Книга Dombey and Son. Содержание - CHAPTER 34 Another Mother and Daughter
Another Mother and Daughter
In an ugly and dark room, an old woman, ugly and dark too, sat listening to the wind and rain, and crouching over a meagre fire. More constant to the last-named occupation than the first, she never changed her attitude, unless, when any stray drops of rain fell hissing on the smouldering embers, to raise her head with an awakened attention to the whistling and pattering outside, and gradually to let it fall again lower and lower and lower as she sunk into a brooding state of thought, in which the noises of the night were as indistinctly regarded as is the monotonous rolling of a sea by one who sits in contemplation on its shore.
There was no light in the room save that which the fire afforded.
Glaring sullenly from time to time like the eye of a fierce beast half asleep, it revealed no objects that needed to be jealous of a better display. A heap of rags, a heap of bones, a wretched bed, two or three mutilated chairs or stools, the black walls and blacker ceiling, were all its winking brightness shone upon. As the old woman, with a gigantic and distorted image of herself thrown half upon the wall behind her, half upon the roof above, sat bending over the few loose bricks within which it was pent, on the damp hearth of the chimney — for there was no stove — she looked as if she were watching at some witch's altar for a favourable token; and but that the movement of her chattering jaws and trembling chin was too frequent and too fast for the slow flickering of the fire, it would have seemed an illusion wrought by the light, as it came and went, upon a face as motionless as the form to which it belonged.

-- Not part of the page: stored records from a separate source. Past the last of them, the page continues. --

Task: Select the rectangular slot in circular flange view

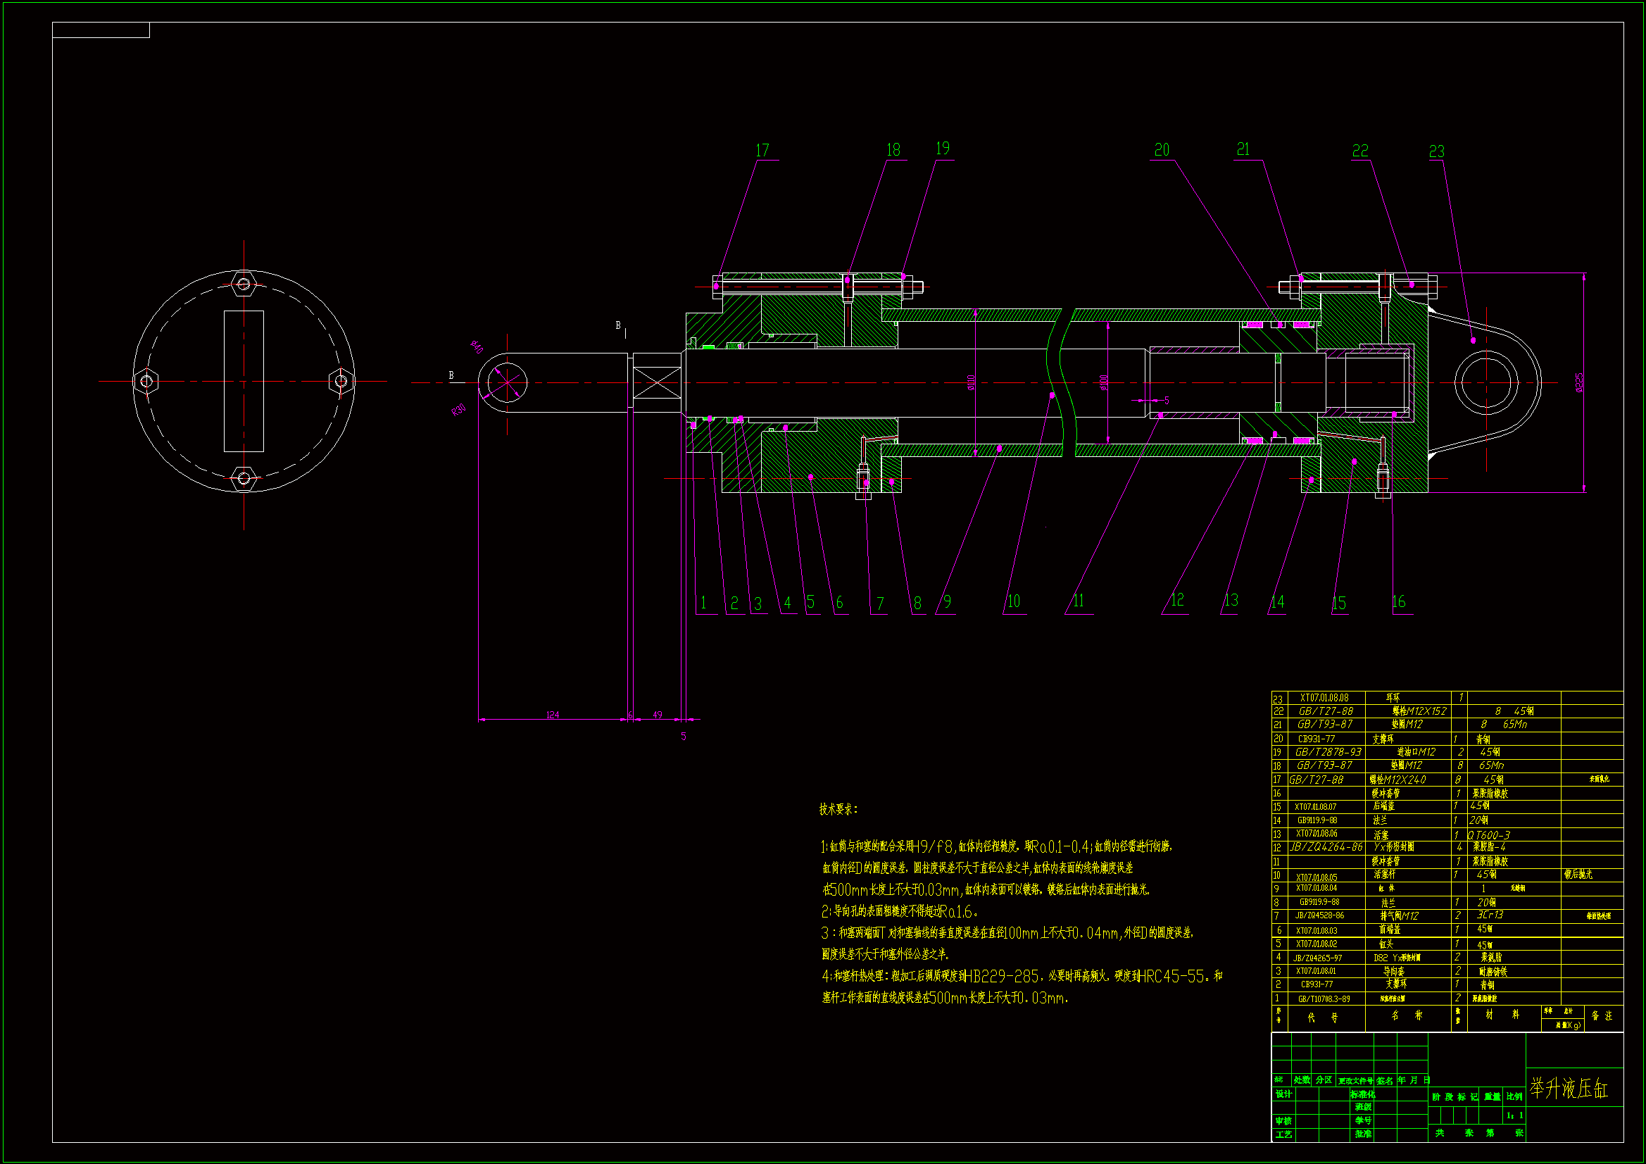Action: (x=244, y=381)
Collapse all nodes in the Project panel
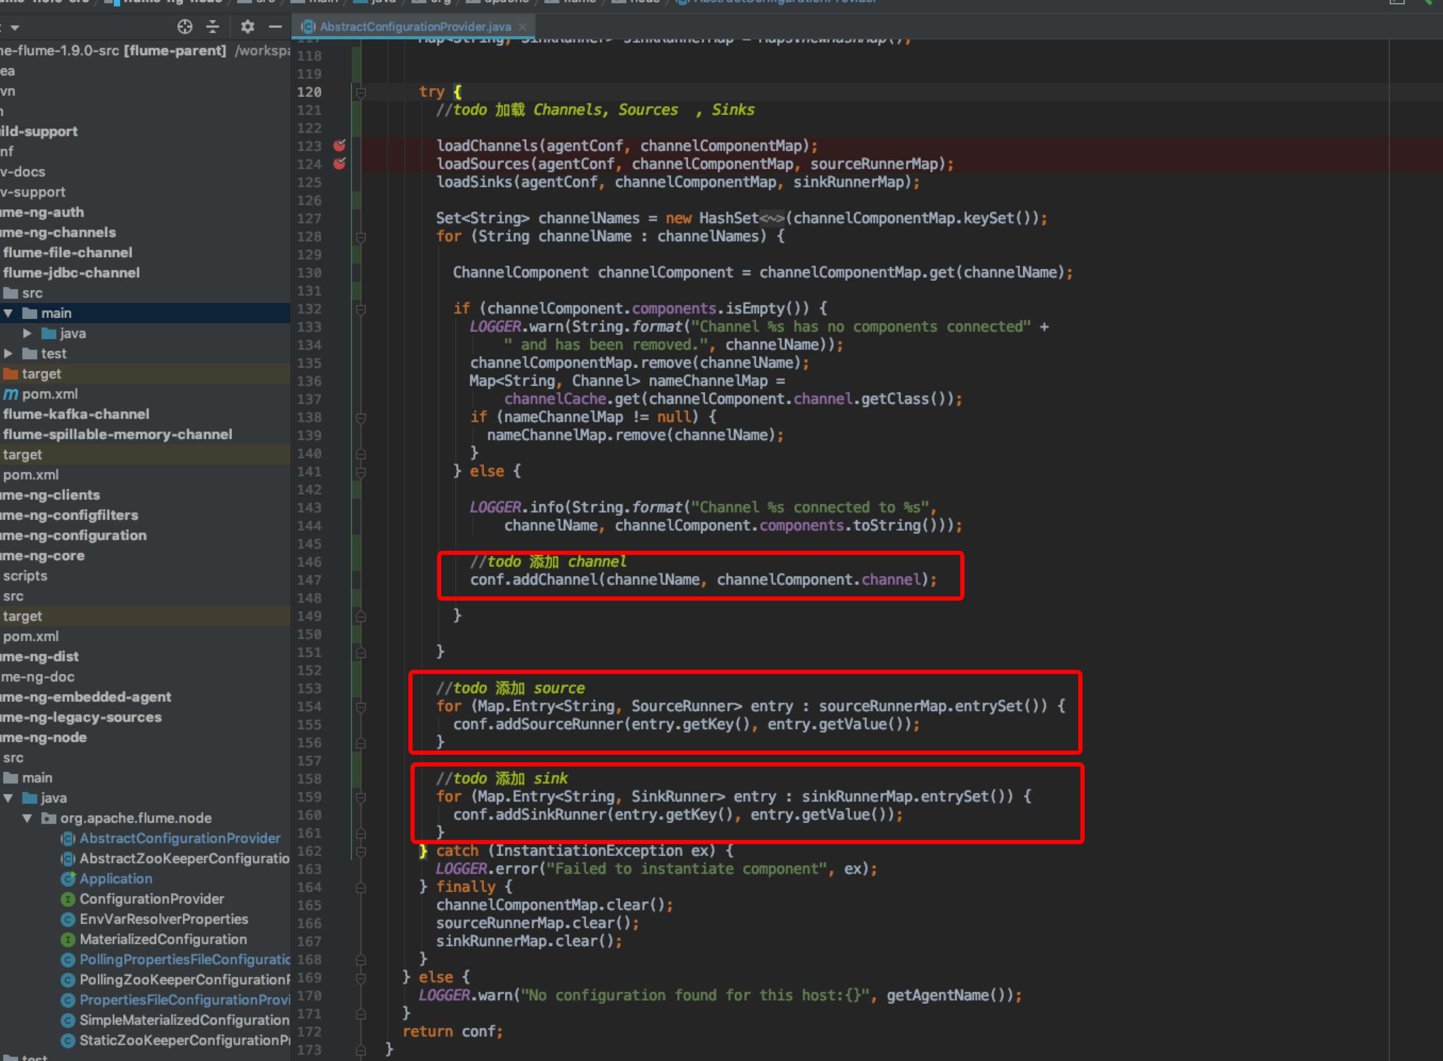This screenshot has width=1443, height=1061. tap(213, 27)
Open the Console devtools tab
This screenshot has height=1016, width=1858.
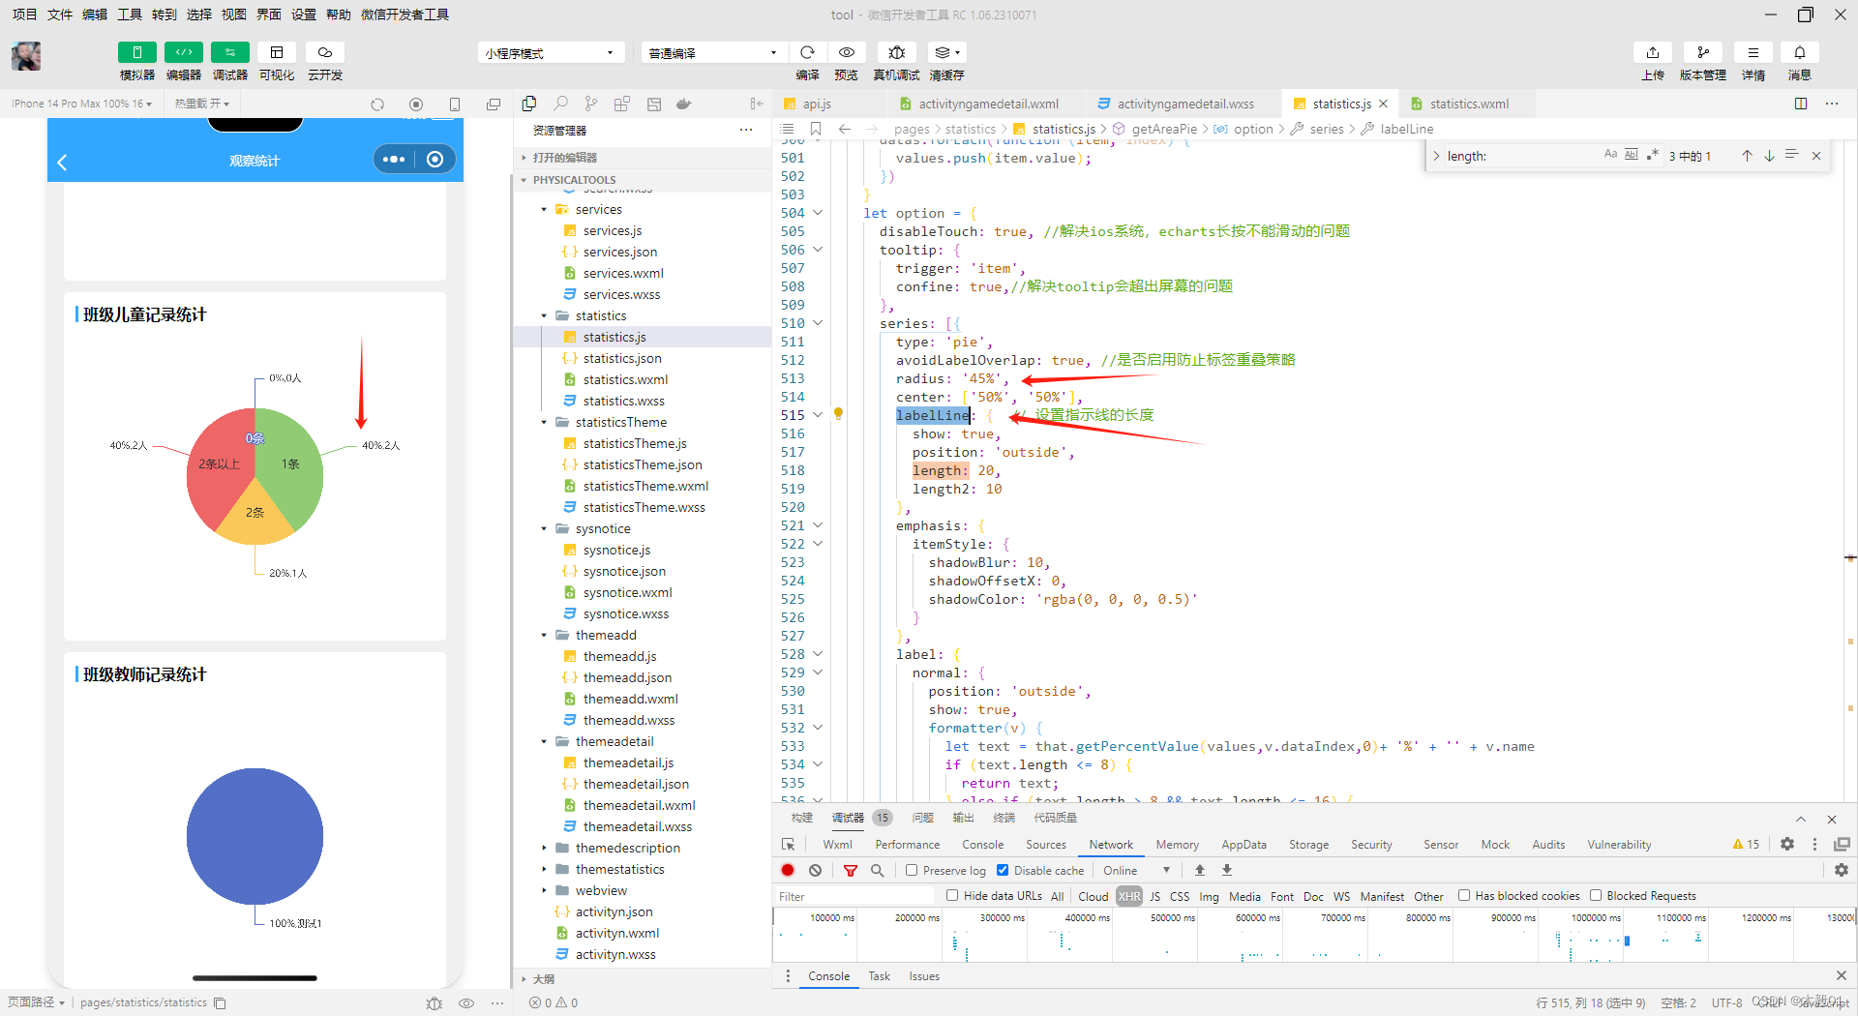click(982, 844)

If Florence could have stood within the room and looked upon the original of the shadow thrown upon the wall and roof as it cowered thus over the fire, a glance might have sufficed to recall the figure of Good Mrs Brown; notwithstanding that her childish recollection of that terrible old woman was as grotesque and exaggerated a presentment of the truth, perhaps, as the shadow on the wall. But Florence was not there to look on; and Good Mrs Brown remained unrecognised, and sat staring at her fire, unobserved.
Attracted by a louder sputtering than usual, as the rain came hissing down the chimney in a little stream, the old woman raised her head, impatiently, to listen afresh. And this time she did not drop it again; for there was a hand upon the door, and a footstep in the room.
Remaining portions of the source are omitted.